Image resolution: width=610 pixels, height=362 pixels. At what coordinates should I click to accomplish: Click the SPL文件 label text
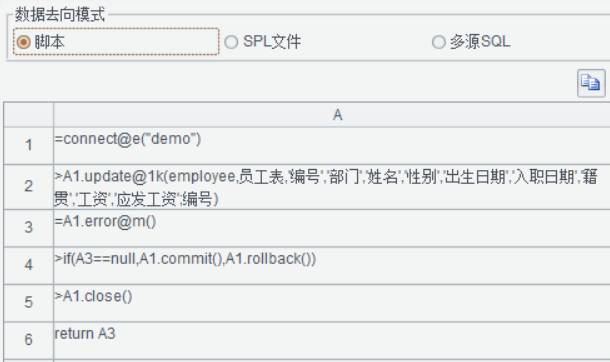[x=272, y=42]
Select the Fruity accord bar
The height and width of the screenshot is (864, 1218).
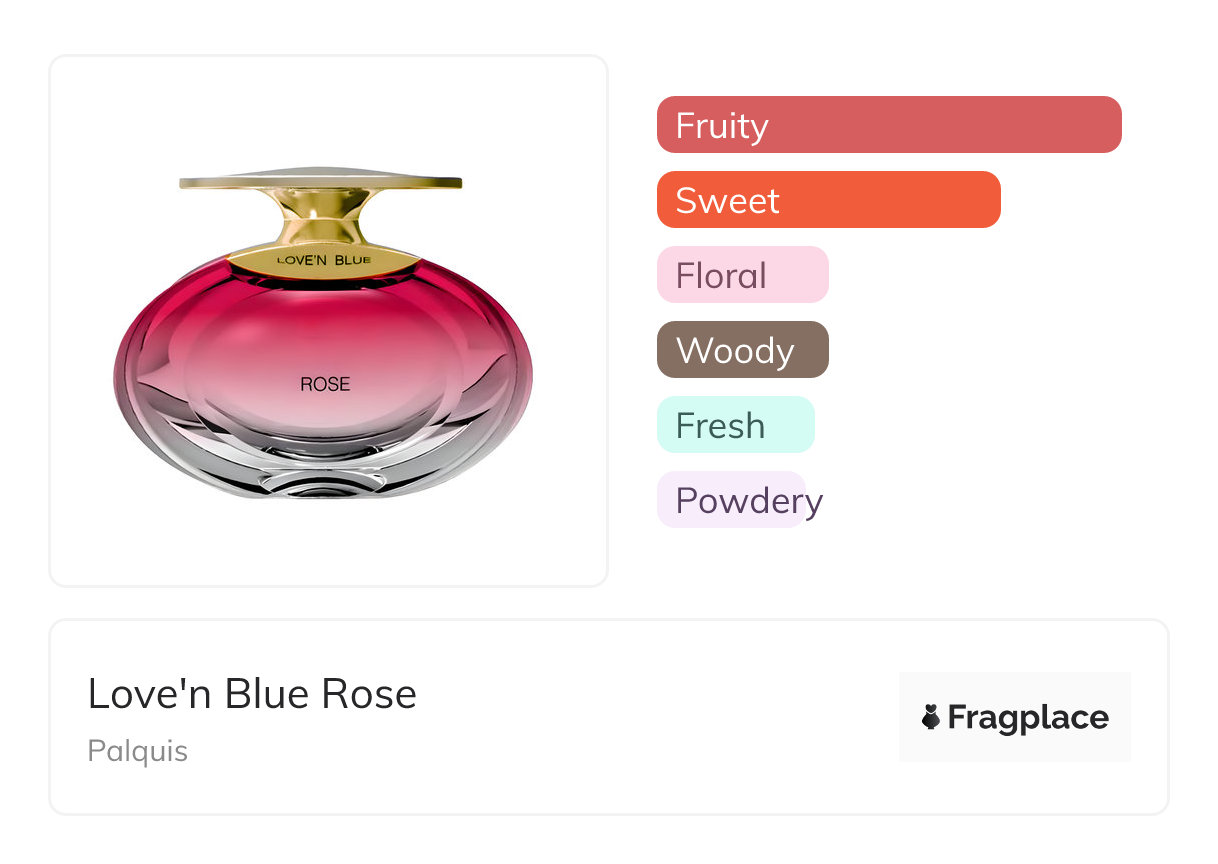(888, 125)
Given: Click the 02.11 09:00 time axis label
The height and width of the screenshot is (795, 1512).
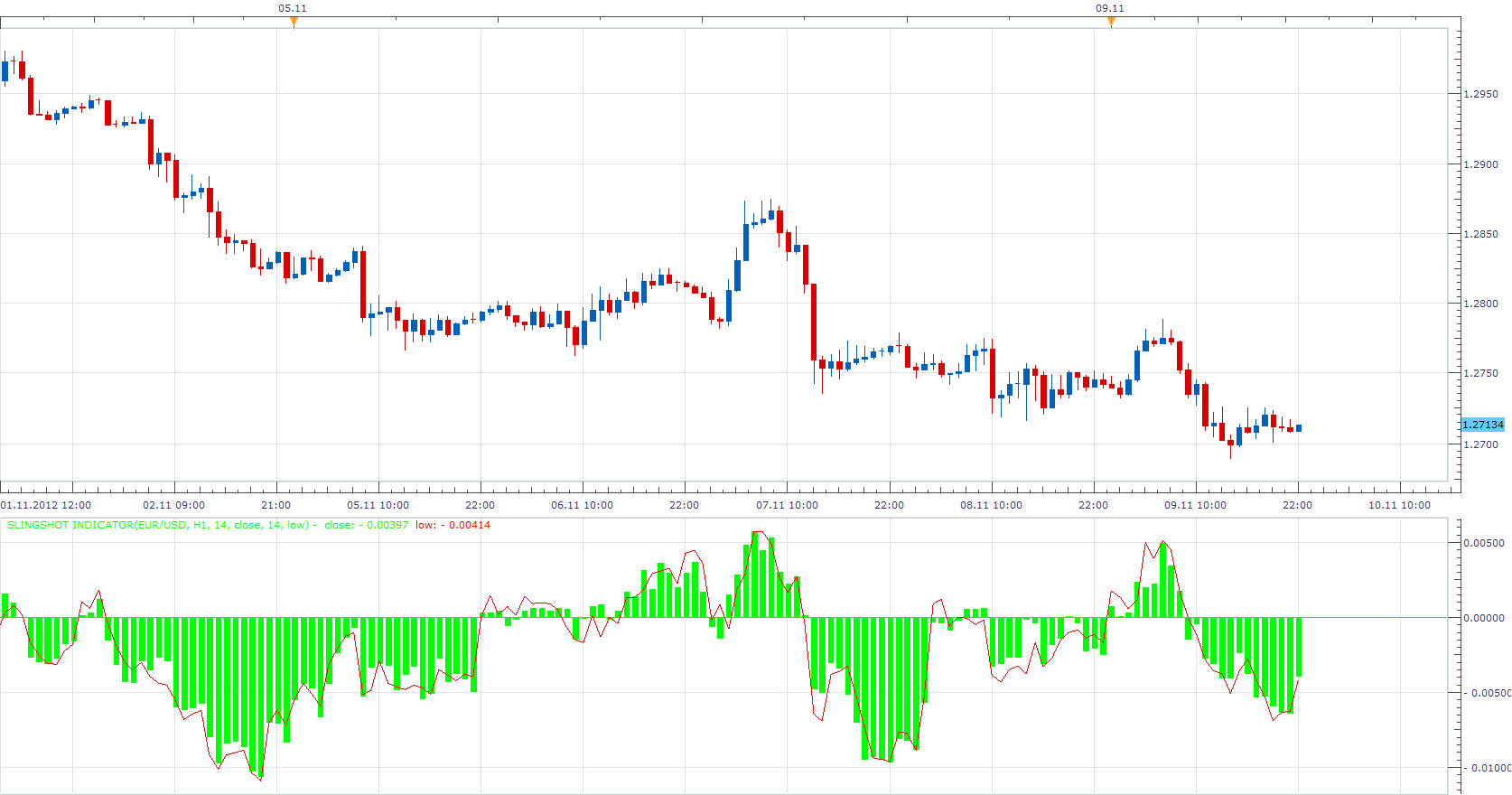Looking at the screenshot, I should (174, 505).
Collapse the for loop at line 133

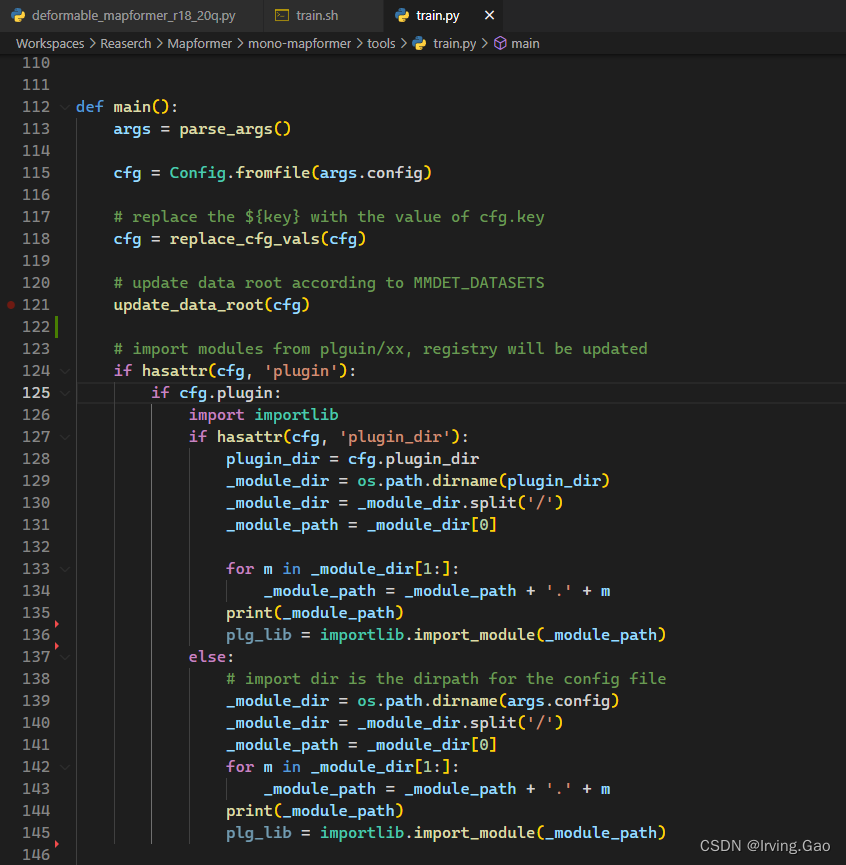(64, 568)
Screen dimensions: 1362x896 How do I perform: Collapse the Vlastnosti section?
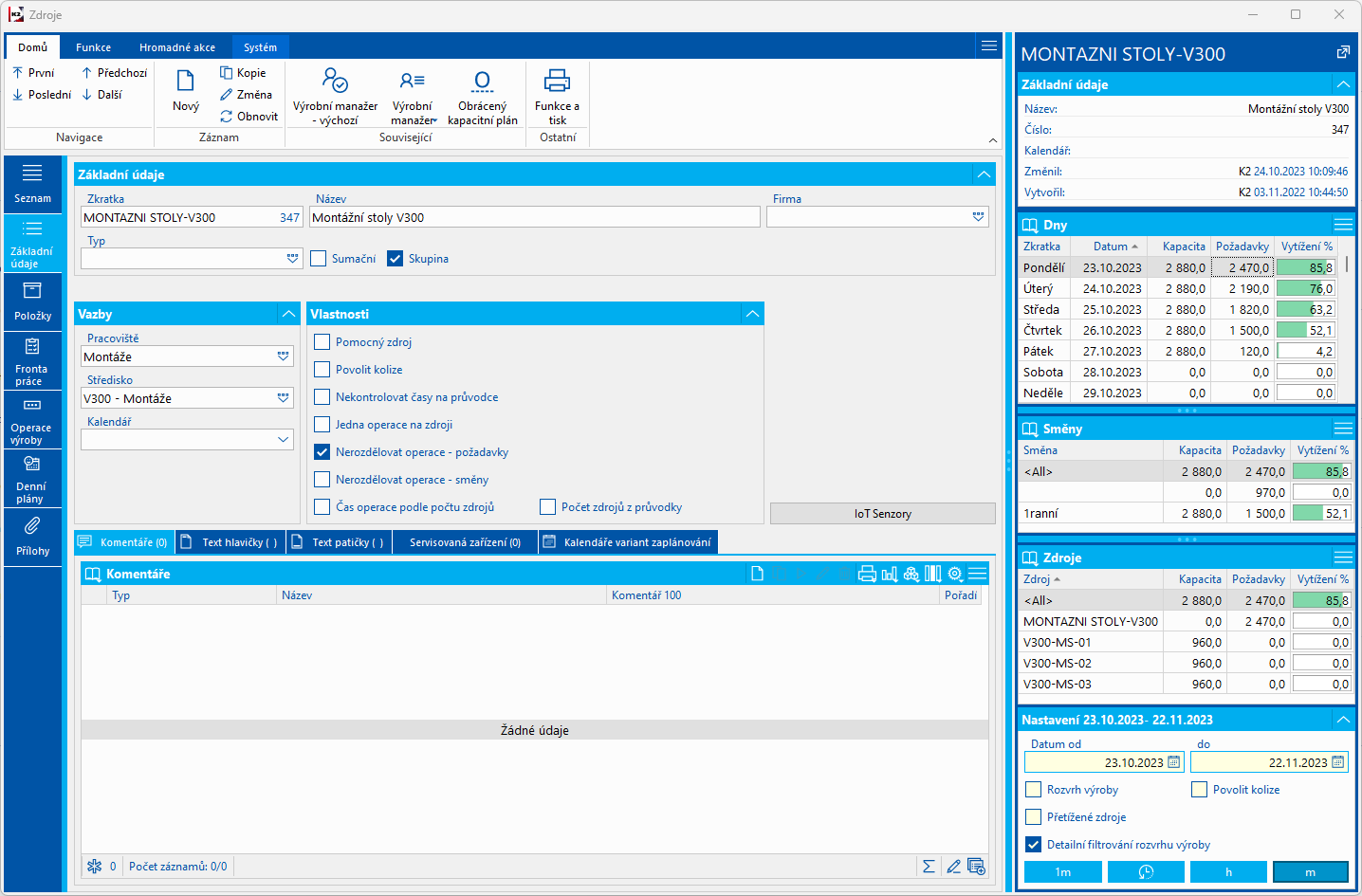click(752, 314)
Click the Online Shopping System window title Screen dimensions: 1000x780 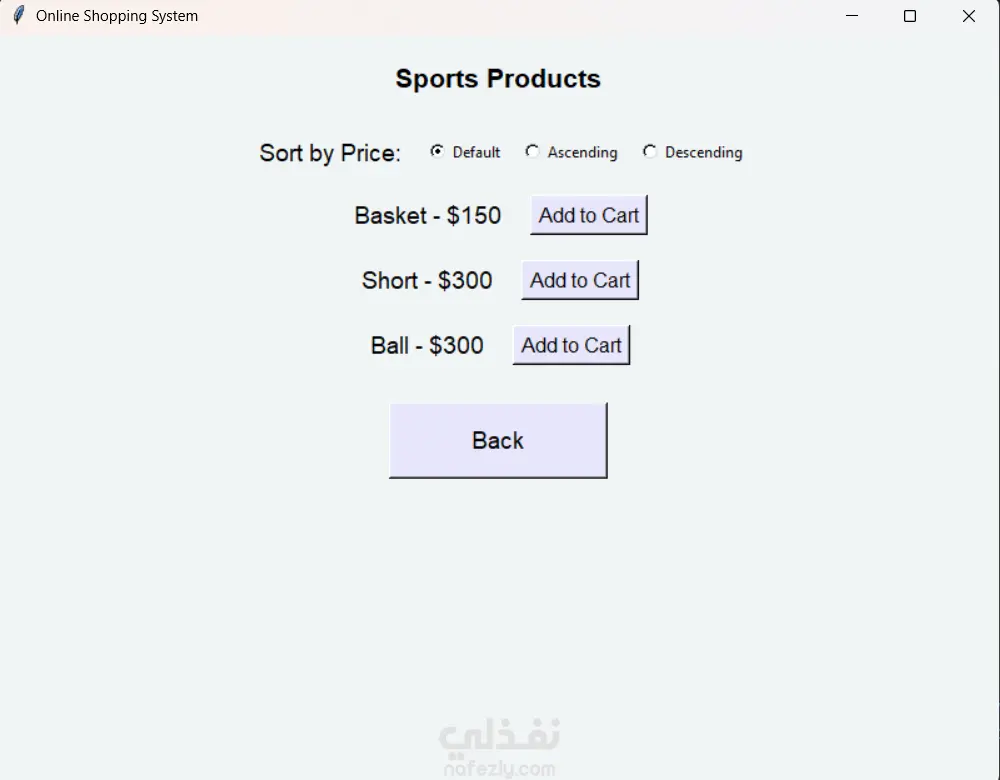click(117, 16)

_WORK TASK_
Nothing but the lines from the beginning of the material above through the line containing "Given: Click the 02.11 09:00 time axis label" should appear in the answer, copied exactly and free of pictures.

_FINAL ANSWER_
Image resolution: width=610 pixels, height=362 pixels. At what coordinates should I click to accomplish: Click the SPL文件 label text
[x=272, y=42]
Select the Fruity accord bar
The height and width of the screenshot is (864, 1218).
(888, 125)
Given: Click the 02.11 09:00 time axis label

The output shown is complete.